WHAT IS BEING ASKED:
Could you return the passage below on refractory disease and AI-driven precision medicine word for word, in full?

Refractory Disease and Complications
CD complications including fistulas and strictures represent treatment-refractory phenotypes with distinct immune landscapes. Spatial single-cell profiling demonstrated significant increases in neutrophils, effector cytotoxic T cells, and inflammatory macrophages in CD fistula samples, with decreased regulatory T cells53. Neutrophils in CD fistulas expressed significantly more matrix metalloproteinase 9 (MMP9), correlating with extracellular matrix remodeling53. These findings identify MMP9+ neutrophils and their spatial interaction with effector T cells as potential therapeutic targets for CD complications.
Forward-Looking Directions
AI-Driven Precision Medicine
Artificial intelligence is emerging as a transformative tool enabling standardized disease assessment and outcome prediction. Graph neural networks such as SORBET directly analyze complete spatial profiling data without requiring pre-defined cell type annotations, demonstrating superior accuracy in clinical endpoint prediction over leading spatial and non-spatial methods55. The future paradigm of IBD care lies in AI-enabled "endo-histo-omics" integrative approaches harmoniously fusing endoscopic, histologic, and molecular data54. However, practical challenges in implementing precision medicine approaches remain, including prediction of individual treatment responses with machine learning58.

COLLECTED MATERIAL:
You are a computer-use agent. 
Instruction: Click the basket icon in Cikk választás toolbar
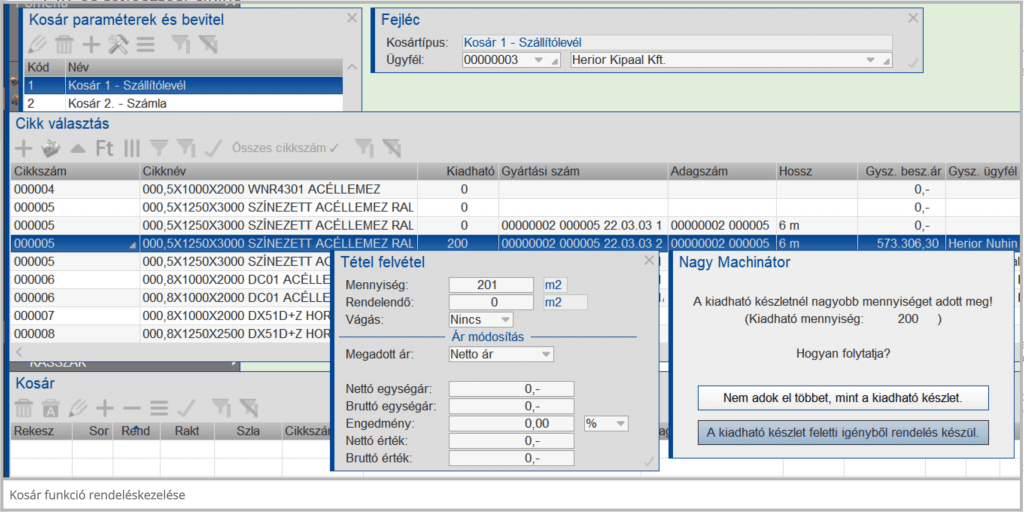(49, 149)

RESPONSE:
Refractory Disease and Complications
CD complications including fistulas and strictures represent treatment-refractory phenotypes with distinct immune landscapes. Spatial single-cell profiling demonstrated significant increases in neutrophils, effector cytotoxic T cells, and inflammatory macrophages in CD fistula samples, with decreased regulatory T cells53. Neutrophils in CD fistulas expressed significantly more matrix metalloproteinase 9 (MMP9), correlating with extracellular matrix remodeling53. These findings identify MMP9+ neutrophils and their spatial interaction with effector T cells as potential therapeutic targets for CD complications.
Forward-Looking Directions
AI-Driven Precision Medicine
Artificial intelligence is emerging as a transformative tool enabling standardized disease assessment and outcome prediction. Graph neural networks such as SORBET directly analyze complete spatial profiling data without requiring pre-defined cell type annotations, demonstrating superior accuracy in clinical endpoint prediction over leading spatial and non-spatial methods55. The future paradigm of IBD care lies in AI-enabled "endo-histo-omics" integrative approaches harmoniously fusing endoscopic, histologic, and molecular data54. However, practical challenges in implementing precision medicine approaches remain, including prediction of individual treatment responses with machine learning58.